● What this task involves: Transcribe the entries exactly as each line appears.

(Collected data)
────────────────────────────────────────
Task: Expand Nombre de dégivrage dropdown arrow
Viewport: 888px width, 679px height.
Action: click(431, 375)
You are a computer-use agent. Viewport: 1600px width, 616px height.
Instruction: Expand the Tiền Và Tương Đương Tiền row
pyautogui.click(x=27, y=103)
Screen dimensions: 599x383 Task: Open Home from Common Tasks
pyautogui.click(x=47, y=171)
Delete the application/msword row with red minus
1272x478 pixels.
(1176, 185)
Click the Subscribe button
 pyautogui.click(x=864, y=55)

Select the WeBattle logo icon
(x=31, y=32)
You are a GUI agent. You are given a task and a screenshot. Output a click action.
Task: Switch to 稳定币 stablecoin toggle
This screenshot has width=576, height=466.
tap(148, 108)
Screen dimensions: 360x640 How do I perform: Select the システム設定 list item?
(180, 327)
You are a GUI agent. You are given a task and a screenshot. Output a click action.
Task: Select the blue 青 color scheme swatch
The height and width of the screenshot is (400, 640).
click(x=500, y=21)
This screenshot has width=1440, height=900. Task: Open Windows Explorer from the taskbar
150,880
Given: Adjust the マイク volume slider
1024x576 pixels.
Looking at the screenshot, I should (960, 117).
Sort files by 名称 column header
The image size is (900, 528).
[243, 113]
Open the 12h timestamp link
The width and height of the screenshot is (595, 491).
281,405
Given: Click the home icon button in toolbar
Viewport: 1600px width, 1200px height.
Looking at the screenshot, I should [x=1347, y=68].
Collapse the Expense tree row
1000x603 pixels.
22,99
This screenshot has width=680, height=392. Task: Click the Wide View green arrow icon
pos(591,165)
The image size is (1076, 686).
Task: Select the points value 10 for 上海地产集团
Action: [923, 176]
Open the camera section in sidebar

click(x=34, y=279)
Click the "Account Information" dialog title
────────────────────────────────────────
● Answer to this problem:
Task: Expand Nombre de dégivrage dropdown arrow
Viewport: 888px width, 679px height.
Action: click(431, 375)
You are a computer-use agent. Viewport: 1600px width, 616px height.
Instruction: Expand the Tiền Và Tương Đương Tiền row
pyautogui.click(x=27, y=103)
Screen dimensions: 599x383 Task: Open Home from Common Tasks
pyautogui.click(x=47, y=171)
Delete the application/msword row with red minus
1272x478 pixels.
(1176, 185)
Click the Subscribe button
 pyautogui.click(x=864, y=55)

Select the WeBattle logo icon
(x=31, y=32)
You are a GUI agent. You are given a task and a screenshot. Output a click action.
Task: Switch to 稳定币 stablecoin toggle
This screenshot has width=576, height=466.
tap(148, 108)
Screen dimensions: 360x640 How do I perform: Select the システム設定 list item?
(180, 327)
You are a GUI agent. You are given a task and a screenshot. Output a click action.
Task: Select the blue 青 color scheme swatch
The height and width of the screenshot is (400, 640).
click(x=500, y=21)
This screenshot has width=1440, height=900. Task: Open Windows Explorer from the taskbar
150,880
Given: Adjust the マイク volume slider
1024x576 pixels.
Looking at the screenshot, I should (960, 117).
Sort files by 名称 column header
The image size is (900, 528).
[243, 113]
Open the 12h timestamp link
The width and height of the screenshot is (595, 491).
281,405
Given: Click the home icon button in toolbar
Viewport: 1600px width, 1200px height.
Looking at the screenshot, I should [x=1347, y=68].
Collapse the Expense tree row
1000x603 pixels.
22,99
This screenshot has width=680, height=392. Task: Click the Wide View green arrow icon
pos(591,165)
The image size is (1076, 686).
Task: Select the points value 10 for 上海地产集团
Action: [923, 176]
Open the camera section in sidebar

click(x=34, y=279)
Click the "Account Information" dialog title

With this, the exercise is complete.